High school receives $3.7M to build eight classrooms
Made for 1,100 students, St. Joseph's current enrolment is roughly 1,300
To address a growing student population, Windsor's St. Joseph's Catholic High School is getting $3.7 million from the provincial government to build eight additional classrooms.
Local MPP Andrew Dowie (PC — Windsor-tecumseh) visited the east Windsor school on Tuesday and joined members of the Windsor-essex Catholic District School Board to announce the provincial investment.
The funding is expected to create 184 new spaces for students at St. Joseph's Catholic High School by 2026.
The board's director of education, Emelda Byrne, described the additional spaces as “very welcome” considering the “accommodation pressures here at the school.”
St. Joseph's, built to replace the former high school of the same name, opened in 2006 and was originally built to accommodate 1,100 students. Total enrolment currently sits around 1,300 students.
Byrne said the issue of increasing enrolment is not exclusive to St. Joseph's Catholic High School; rather, it's a trend across the school board.
“We see that in Lakeshore, we see it here in East Riverside, with the whole expansion of the EV (electric vehicle battery) plant coming. We see it in South Windsor,” she said. “So in different pockets of the city and the county, we're seeing an expansion and growth in enrolment.”
Construction on a new residential subdivision is underway on adjacent lands next to St. Joseph's.
Dowie, representing the Ford government, said the planning process had taken so long that “the estimates on student population have not entirely been consistent with what the student population becomes.”
“So we need to have a better process that's faster, that's more nimble, that reflects the actual student population.”
The project is part of the Ministry of Education's capital priorities program, a $1.3-billion plan announced by Education Minister Stephen Lecce last December, that will support school construction, repairs and expansions in the coming academic year.
The investment will help create more than 27,000 student spaces and 1,700 licensed childcare spaces at schools across Ontario.
“I'm delighted to put in a great word for all of our local school boards and for the students for our community who need better facilities,” said Dowie. “We have legacy schools that may not meet the quality of education that we expect today.
“So I'm going to keep on pushing more and more, and as long as I'm there, to ensure that we have facilities that are high-quality learning environments that allow our students to have the best skills opportunities that they can obtain.”
Byrne said an architectural team and contractor will be selected next year, and anticipates groundbreaking on the northeast side of the building to begin by the summer of 2025.

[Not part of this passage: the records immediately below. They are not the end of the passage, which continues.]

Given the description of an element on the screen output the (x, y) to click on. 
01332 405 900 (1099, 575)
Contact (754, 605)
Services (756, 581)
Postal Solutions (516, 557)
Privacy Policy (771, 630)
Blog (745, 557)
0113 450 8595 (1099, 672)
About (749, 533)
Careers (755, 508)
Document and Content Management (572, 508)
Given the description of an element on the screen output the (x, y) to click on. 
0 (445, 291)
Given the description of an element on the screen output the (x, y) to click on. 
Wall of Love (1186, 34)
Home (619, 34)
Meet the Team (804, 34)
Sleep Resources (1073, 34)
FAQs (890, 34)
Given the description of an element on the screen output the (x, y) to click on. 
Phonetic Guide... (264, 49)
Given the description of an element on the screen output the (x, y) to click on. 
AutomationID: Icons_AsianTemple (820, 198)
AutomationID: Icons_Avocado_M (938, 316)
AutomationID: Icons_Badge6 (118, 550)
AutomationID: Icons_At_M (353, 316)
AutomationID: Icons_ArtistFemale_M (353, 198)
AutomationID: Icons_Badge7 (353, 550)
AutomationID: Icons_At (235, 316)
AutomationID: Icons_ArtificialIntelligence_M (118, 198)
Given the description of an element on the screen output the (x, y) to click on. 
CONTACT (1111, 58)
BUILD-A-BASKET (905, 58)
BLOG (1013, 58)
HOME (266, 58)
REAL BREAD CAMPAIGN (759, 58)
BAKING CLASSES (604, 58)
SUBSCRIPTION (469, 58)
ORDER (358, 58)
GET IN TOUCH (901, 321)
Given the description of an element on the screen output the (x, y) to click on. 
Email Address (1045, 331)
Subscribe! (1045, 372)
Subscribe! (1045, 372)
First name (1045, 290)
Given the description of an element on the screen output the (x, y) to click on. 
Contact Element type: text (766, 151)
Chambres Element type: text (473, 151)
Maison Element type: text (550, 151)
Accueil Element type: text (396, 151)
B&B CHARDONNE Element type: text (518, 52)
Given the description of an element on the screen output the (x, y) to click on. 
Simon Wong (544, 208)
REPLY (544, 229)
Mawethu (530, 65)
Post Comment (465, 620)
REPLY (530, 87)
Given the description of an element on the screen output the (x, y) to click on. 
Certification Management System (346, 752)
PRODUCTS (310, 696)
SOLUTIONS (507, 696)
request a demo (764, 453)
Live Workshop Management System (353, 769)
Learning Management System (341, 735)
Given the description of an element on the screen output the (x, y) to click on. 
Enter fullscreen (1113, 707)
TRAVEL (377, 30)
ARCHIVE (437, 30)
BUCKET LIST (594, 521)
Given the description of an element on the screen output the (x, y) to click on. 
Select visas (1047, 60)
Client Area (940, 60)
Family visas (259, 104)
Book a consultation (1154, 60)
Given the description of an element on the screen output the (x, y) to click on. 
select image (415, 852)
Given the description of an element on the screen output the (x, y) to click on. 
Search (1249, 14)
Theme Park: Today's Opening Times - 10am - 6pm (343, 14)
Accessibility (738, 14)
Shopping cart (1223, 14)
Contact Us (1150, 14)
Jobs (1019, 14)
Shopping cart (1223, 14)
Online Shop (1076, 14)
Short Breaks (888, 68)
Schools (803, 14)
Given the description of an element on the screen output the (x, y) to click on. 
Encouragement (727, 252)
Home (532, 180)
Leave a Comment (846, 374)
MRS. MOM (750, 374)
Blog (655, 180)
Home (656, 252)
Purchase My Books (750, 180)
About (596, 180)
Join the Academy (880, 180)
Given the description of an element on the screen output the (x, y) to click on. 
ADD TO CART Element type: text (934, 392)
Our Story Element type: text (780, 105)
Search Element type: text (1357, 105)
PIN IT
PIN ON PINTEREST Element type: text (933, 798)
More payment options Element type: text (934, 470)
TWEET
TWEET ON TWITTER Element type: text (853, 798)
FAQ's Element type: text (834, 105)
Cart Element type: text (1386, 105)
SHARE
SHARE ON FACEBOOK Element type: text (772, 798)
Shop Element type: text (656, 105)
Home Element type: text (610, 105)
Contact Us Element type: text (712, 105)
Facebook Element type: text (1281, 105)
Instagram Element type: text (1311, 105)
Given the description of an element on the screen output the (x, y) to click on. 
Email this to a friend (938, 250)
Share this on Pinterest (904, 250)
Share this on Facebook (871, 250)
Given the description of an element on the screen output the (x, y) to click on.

She said the school board will use the current capital priority funding — which the high school applied for last October — but will also request additional support from the Ministry of Education if needed in the future.
Dowie said this funding announcement is the first in a series, with more to come. Tuesday's investment announcement is part of the province's broader pledge to allocate roughly $16 million toward schools in the coming decade.
“We have a lot more cheques to write as we receive the proposals and ultimately get the funds in place,” he said.
“I look forward to bringing as much of that home to the benefit of our students.”